WikiLeaks’ influential role in publishing new batches on a weekly basis throughout October, the month before election day, kept Clinton scandal and conspiracy in the headlines, according to an analysis by FiveThirtyEight.
Two main narratives dominated the month: The first was the FBI’s investigation into whether Clinton and her aides had mishandled classified information on the former secretary of state’s private servers; the second was WikiLeaks’ release of new email batches and the news stories contained therein.
Throughout the period in question, analytics show that Americans were paying more attention to the work of WikiLeaks than the FBI’s investigation. The only moment where that trend flipped briefly was at the very end of the month when FBI Director James Comey sent his letter to Congress indicating that investigators had found new emails. (The FBI would later say that nothing relevant was found.)

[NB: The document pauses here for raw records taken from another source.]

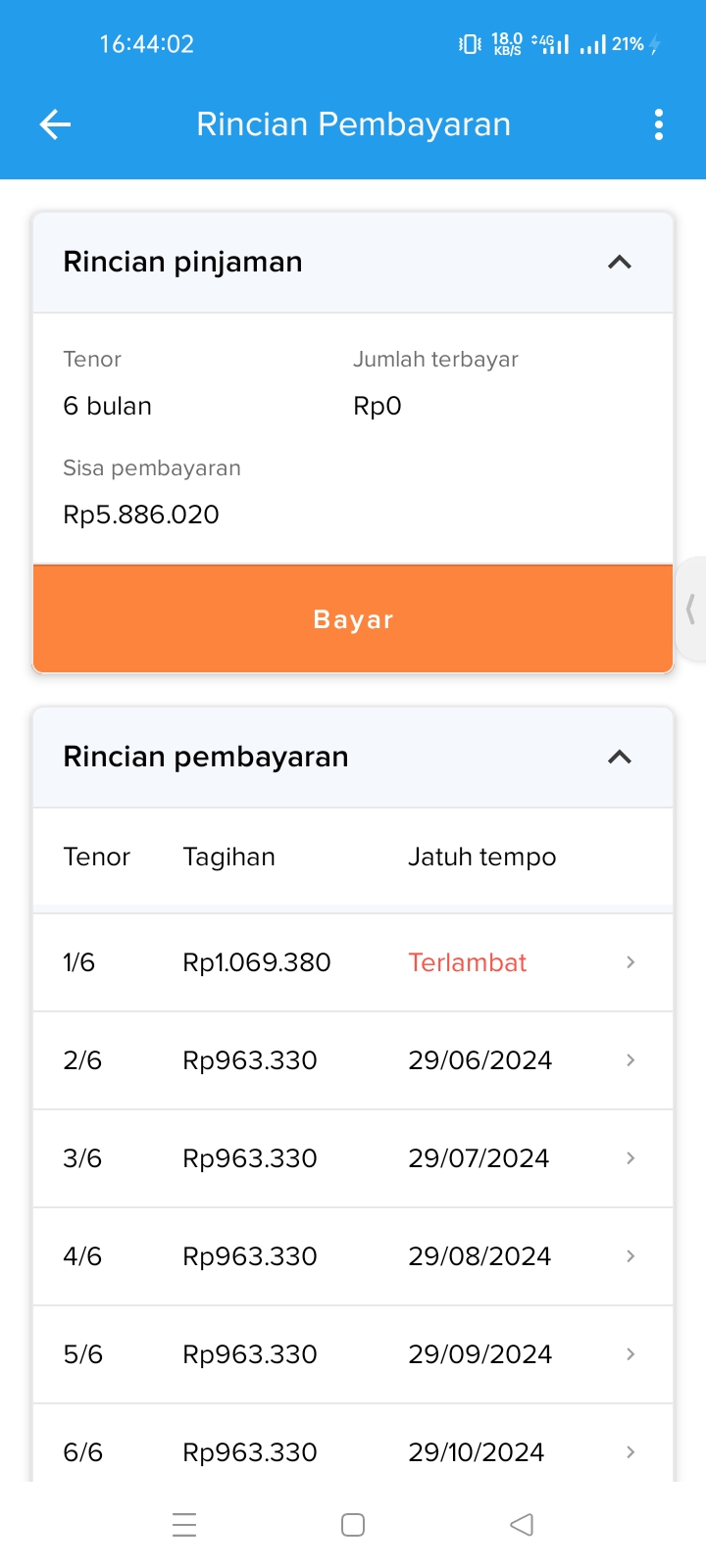Select the 29/08/2024 installment row
This screenshot has height=1568, width=706.
coord(479,1256)
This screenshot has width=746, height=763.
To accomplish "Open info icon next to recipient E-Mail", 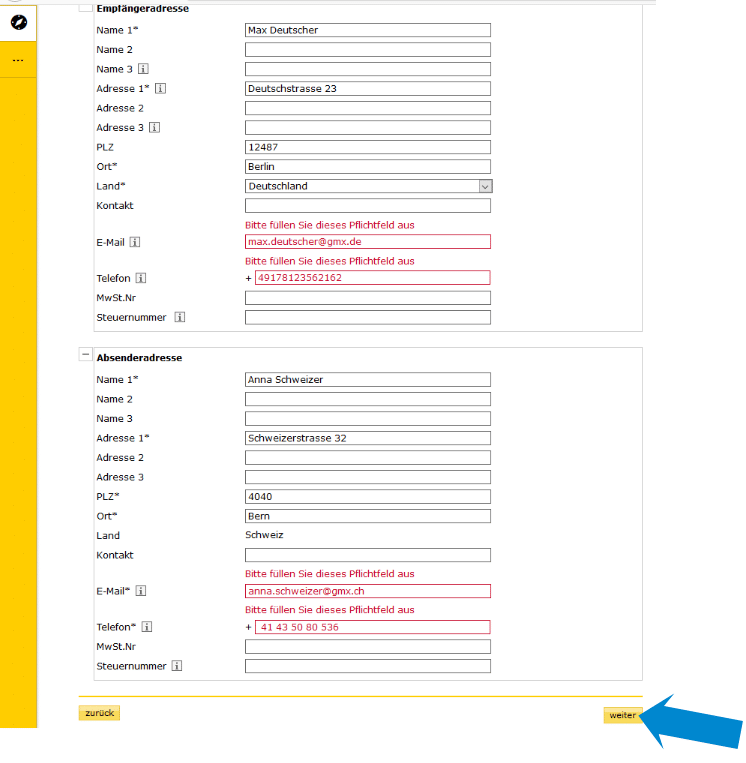I will click(135, 242).
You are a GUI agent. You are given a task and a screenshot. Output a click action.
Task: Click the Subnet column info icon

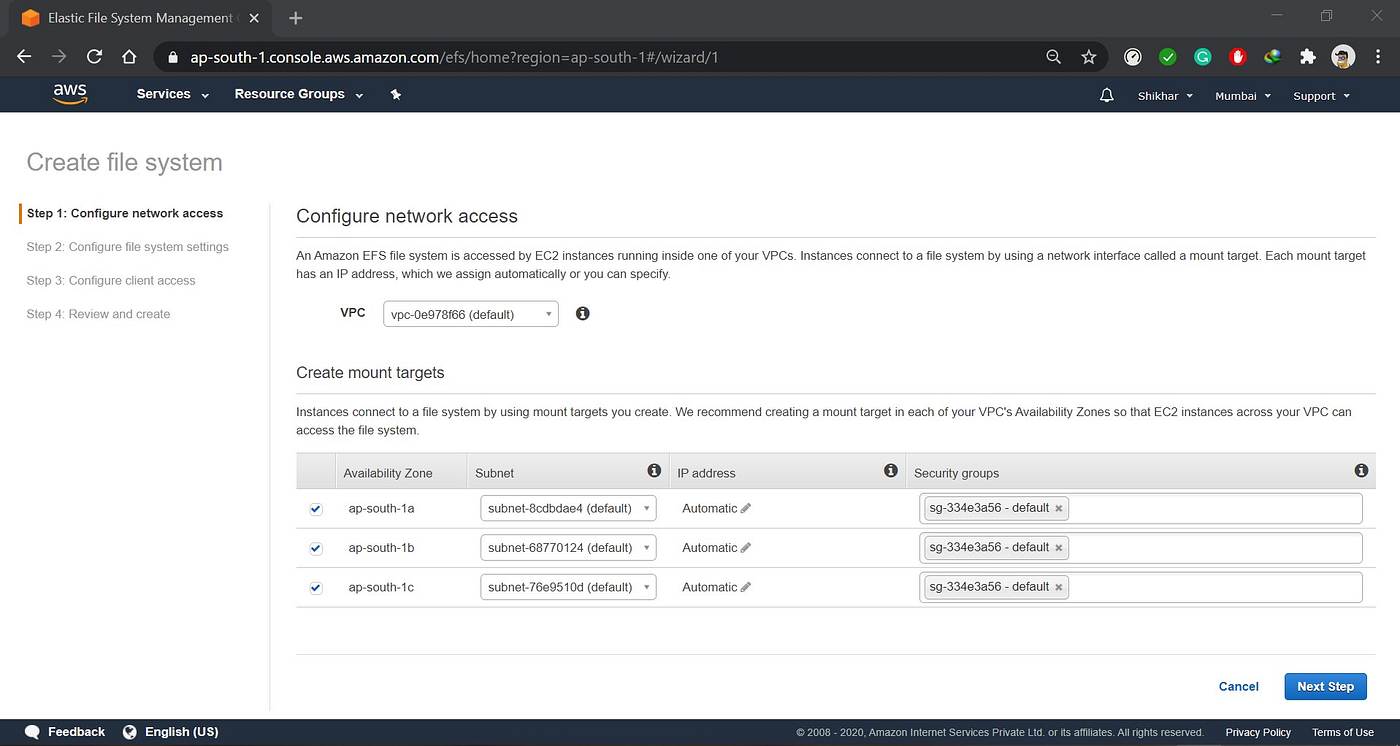coord(654,469)
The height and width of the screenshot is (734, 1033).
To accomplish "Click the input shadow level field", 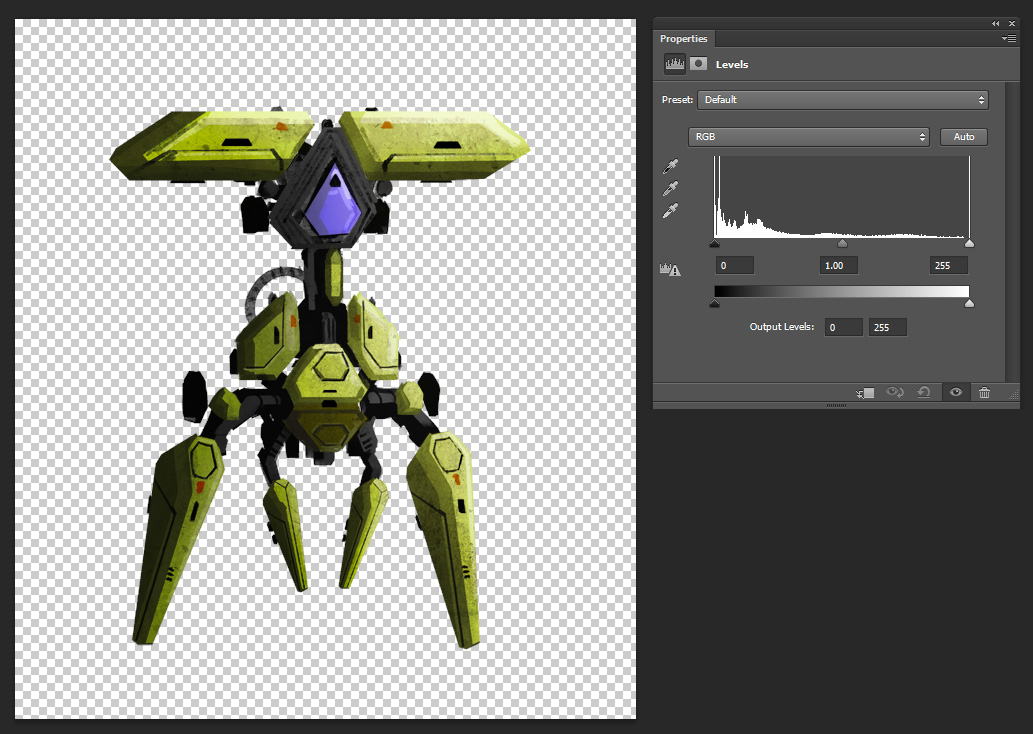I will [x=735, y=265].
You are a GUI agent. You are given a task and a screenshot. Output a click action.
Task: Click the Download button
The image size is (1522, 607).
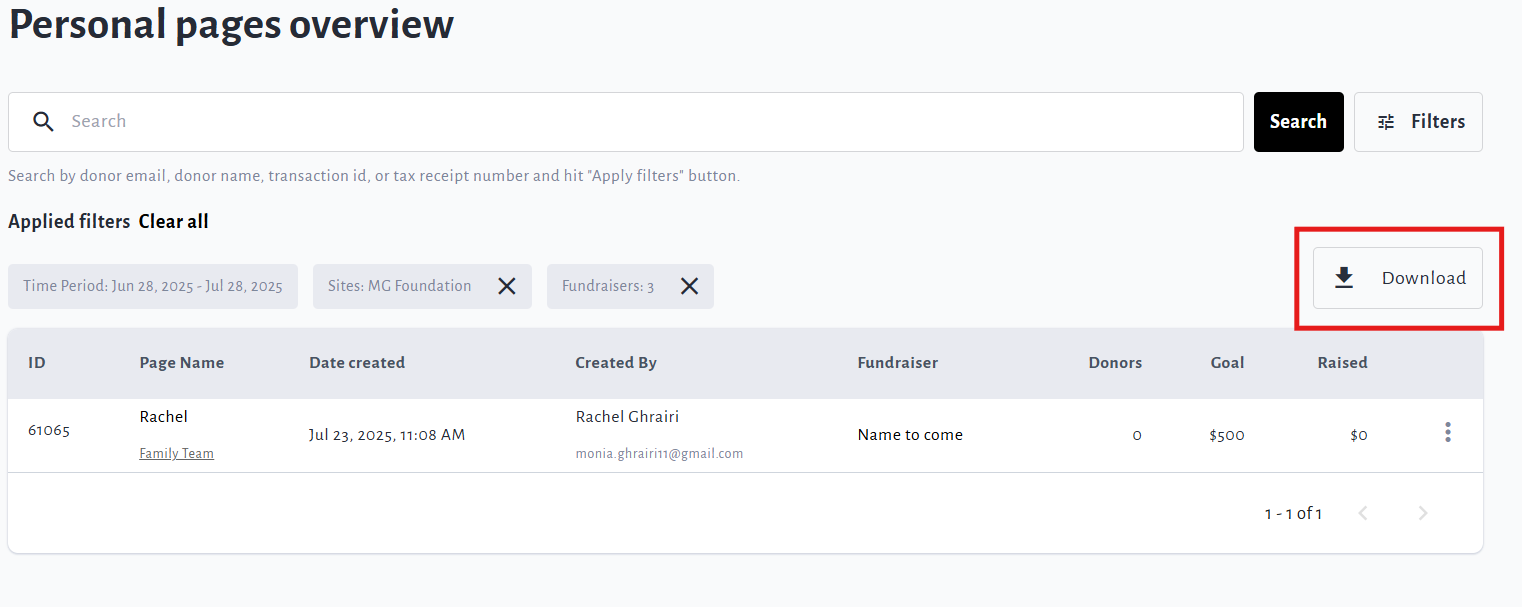(1398, 278)
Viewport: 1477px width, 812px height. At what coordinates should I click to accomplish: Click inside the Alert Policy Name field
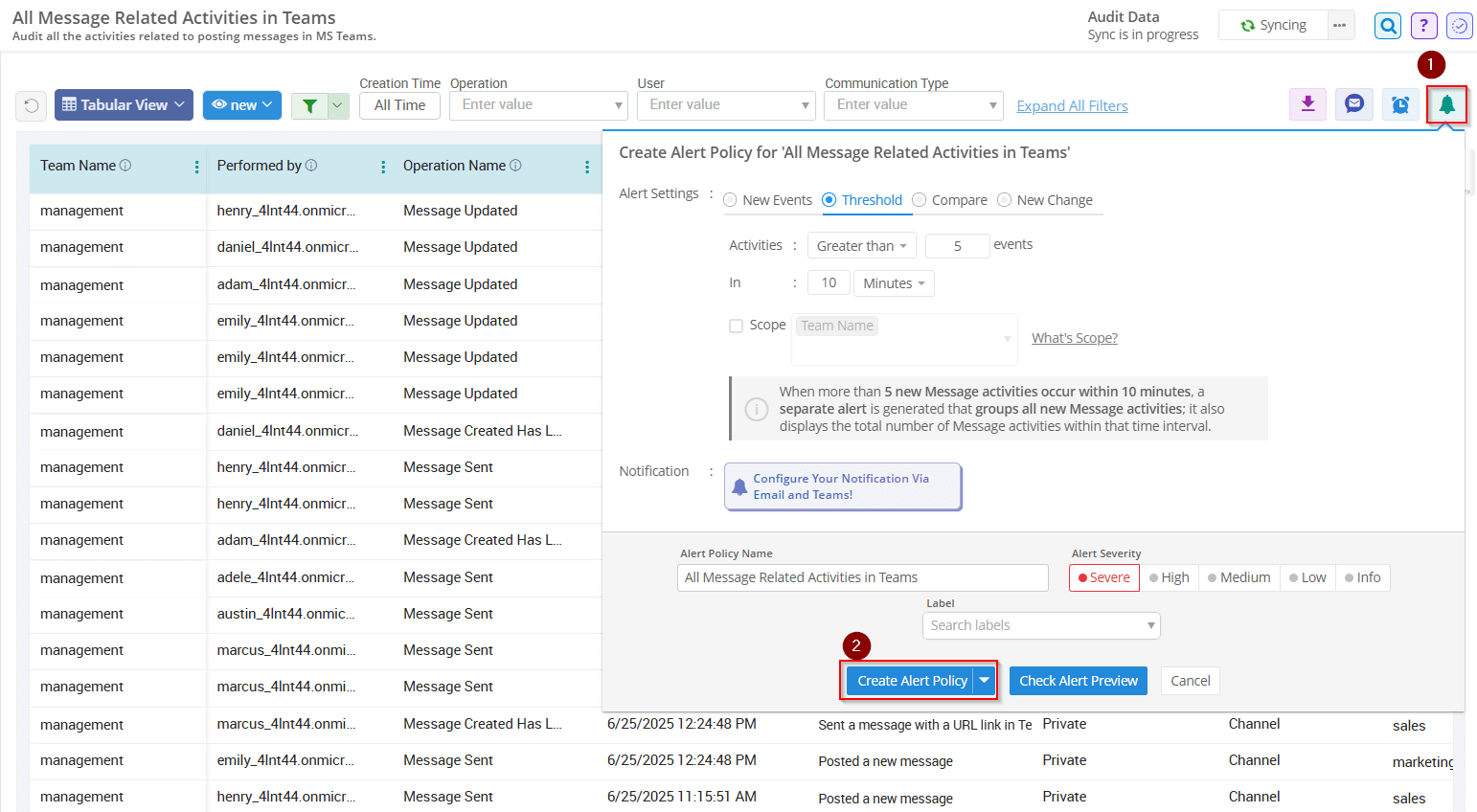(x=862, y=577)
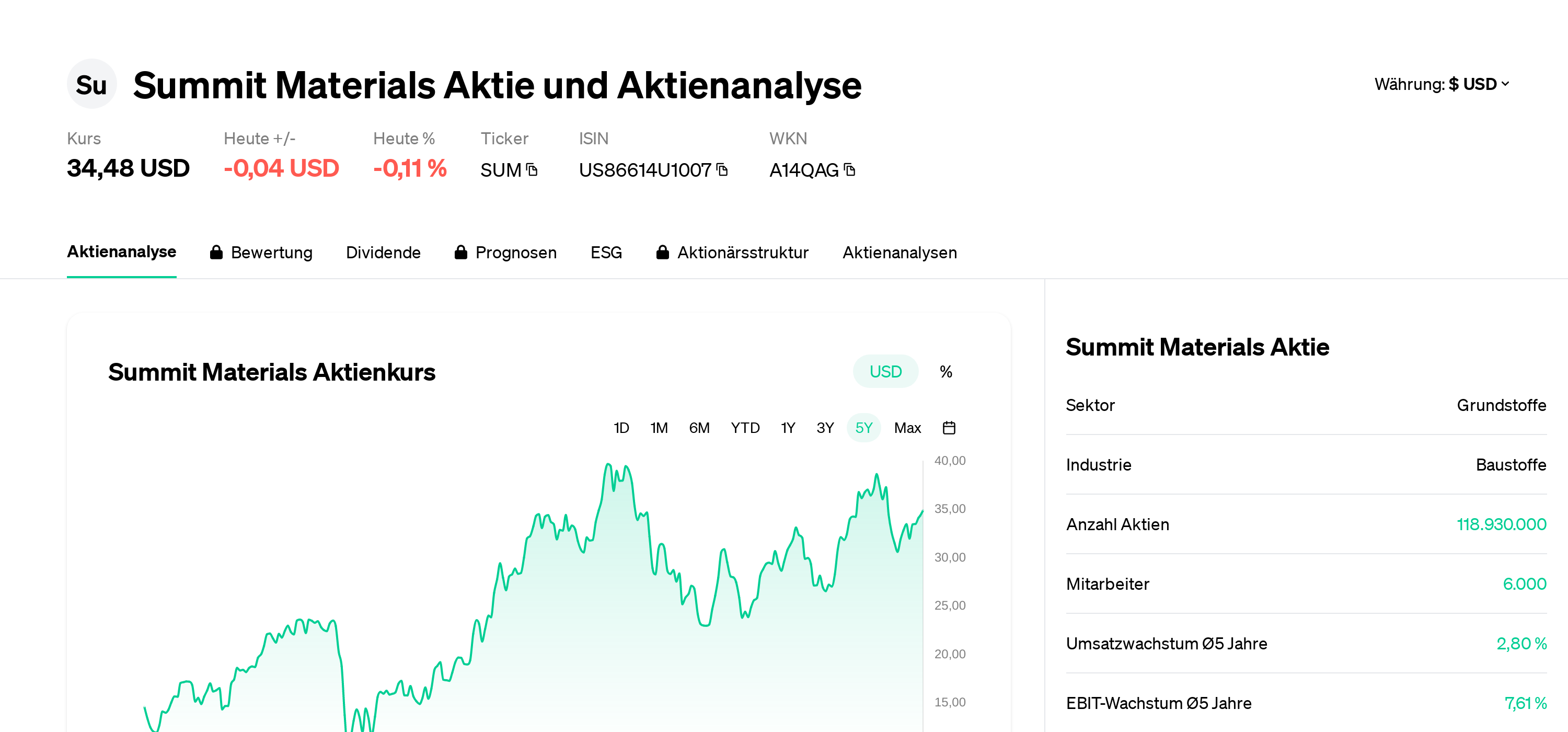1568x732 pixels.
Task: Open the Aktienanalysen section
Action: [900, 251]
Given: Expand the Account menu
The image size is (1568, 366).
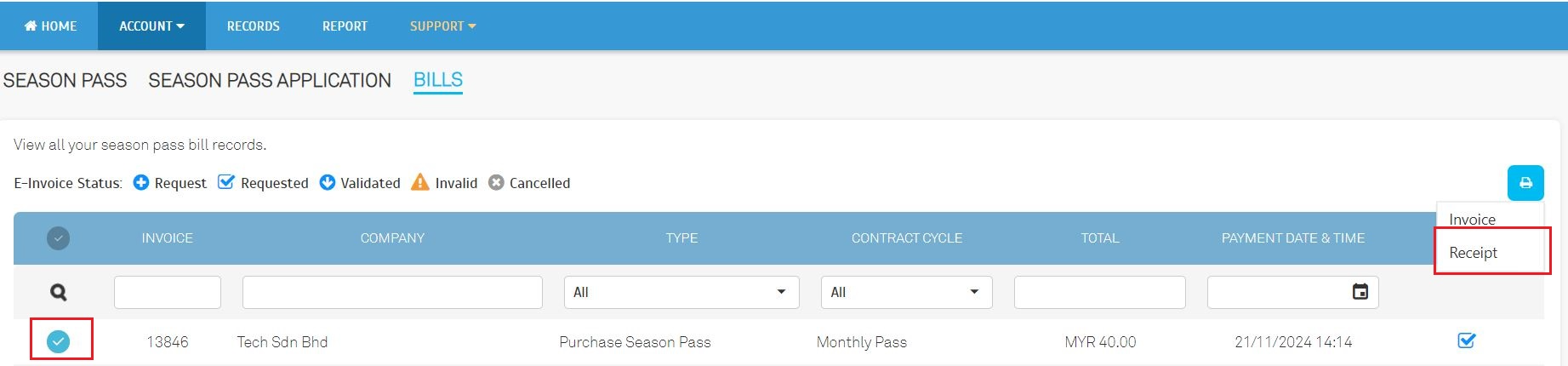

Polls showed Clinton commanding a seven-point lead on her Republican rival, Donald Trump, on Oct. 17, but consistent week-after-week Podesta email sensation rattled the campaign severely. Clinton’s lead dropped away, and by the time Comey’s letter was released it had narrowed to a 5.7-point difference.
Of course, Clinton’s loss of the presidential race is not a straightforward story. There were many factors at work. However, that WikiLeaks once again became a geopolitical player is significant, especially given the outcome of the election.
In a year when establishment politicians and agendas have faltered, establishment truth-seeking by way of October’s FBI investigation took second place to the raw unedited leaks.